* **Dataset excerpts**:
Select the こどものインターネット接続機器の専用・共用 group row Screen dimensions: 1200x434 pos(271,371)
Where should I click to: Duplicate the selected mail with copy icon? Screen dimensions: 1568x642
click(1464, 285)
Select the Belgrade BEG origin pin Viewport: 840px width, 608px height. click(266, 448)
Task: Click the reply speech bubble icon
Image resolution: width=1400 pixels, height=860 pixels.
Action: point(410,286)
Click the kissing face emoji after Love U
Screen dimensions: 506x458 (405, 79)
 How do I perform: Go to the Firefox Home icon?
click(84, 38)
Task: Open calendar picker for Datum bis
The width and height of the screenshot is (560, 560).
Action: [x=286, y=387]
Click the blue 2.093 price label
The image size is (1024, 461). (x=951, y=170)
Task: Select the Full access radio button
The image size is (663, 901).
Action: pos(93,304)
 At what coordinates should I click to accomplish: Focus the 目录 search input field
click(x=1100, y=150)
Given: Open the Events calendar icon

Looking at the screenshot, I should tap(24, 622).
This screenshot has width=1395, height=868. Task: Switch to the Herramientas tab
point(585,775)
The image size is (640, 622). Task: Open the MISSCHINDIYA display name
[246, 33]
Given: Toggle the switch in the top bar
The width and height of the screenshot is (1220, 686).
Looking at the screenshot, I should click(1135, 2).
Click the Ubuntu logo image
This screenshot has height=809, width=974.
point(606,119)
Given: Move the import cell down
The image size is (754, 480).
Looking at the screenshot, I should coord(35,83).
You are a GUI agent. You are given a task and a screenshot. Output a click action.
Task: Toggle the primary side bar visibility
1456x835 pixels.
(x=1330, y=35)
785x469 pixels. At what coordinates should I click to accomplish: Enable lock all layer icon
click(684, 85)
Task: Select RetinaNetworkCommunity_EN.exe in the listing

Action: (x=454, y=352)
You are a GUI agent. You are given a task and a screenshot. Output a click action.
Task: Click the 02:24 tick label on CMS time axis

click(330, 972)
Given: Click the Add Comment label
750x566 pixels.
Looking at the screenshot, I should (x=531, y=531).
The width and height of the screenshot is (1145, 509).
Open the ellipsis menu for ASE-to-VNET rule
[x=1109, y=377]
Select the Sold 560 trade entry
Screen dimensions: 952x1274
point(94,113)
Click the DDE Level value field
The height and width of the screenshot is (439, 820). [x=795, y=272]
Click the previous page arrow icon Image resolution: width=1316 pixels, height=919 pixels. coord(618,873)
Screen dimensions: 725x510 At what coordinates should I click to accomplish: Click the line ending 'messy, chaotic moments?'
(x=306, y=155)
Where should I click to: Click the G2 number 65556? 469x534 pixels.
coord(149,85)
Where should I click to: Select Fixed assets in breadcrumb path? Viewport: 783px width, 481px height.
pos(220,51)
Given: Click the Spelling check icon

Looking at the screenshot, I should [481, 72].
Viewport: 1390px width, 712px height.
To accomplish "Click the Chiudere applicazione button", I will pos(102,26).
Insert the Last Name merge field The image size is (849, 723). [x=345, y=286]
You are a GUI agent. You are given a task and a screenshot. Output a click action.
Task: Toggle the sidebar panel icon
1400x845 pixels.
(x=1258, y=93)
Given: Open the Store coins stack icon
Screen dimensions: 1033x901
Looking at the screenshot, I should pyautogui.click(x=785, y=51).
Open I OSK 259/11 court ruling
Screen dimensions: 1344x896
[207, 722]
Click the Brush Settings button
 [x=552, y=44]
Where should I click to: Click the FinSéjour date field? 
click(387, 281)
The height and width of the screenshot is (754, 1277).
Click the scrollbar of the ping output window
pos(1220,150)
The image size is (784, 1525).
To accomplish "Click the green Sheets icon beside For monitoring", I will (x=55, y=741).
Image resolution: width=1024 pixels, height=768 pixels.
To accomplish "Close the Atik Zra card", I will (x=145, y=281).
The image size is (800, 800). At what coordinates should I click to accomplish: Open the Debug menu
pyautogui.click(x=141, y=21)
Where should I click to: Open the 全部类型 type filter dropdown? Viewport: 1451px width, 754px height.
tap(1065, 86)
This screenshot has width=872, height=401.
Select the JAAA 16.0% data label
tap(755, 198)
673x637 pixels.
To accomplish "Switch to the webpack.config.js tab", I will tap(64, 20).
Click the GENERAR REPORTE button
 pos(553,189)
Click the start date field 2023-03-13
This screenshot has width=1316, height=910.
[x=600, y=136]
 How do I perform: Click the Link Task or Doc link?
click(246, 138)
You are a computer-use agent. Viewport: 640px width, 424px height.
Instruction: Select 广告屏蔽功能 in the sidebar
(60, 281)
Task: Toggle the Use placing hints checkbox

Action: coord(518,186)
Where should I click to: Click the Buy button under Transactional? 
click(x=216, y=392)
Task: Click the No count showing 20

* **Exercise details**: The range runs from the line above containing "Insert the Last" to the line containing "Given: Open the Store coins stack icon", inclusive. Restate those lines word for word and no others.

* **Your solution**:
Insert the Last Name merge field The image size is (849, 723). [x=345, y=286]
You are a GUI agent. You are given a task and a screenshot. Output a click action.
Task: Toggle the sidebar panel icon
1400x845 pixels.
(x=1258, y=93)
Given: Open the Store coins stack icon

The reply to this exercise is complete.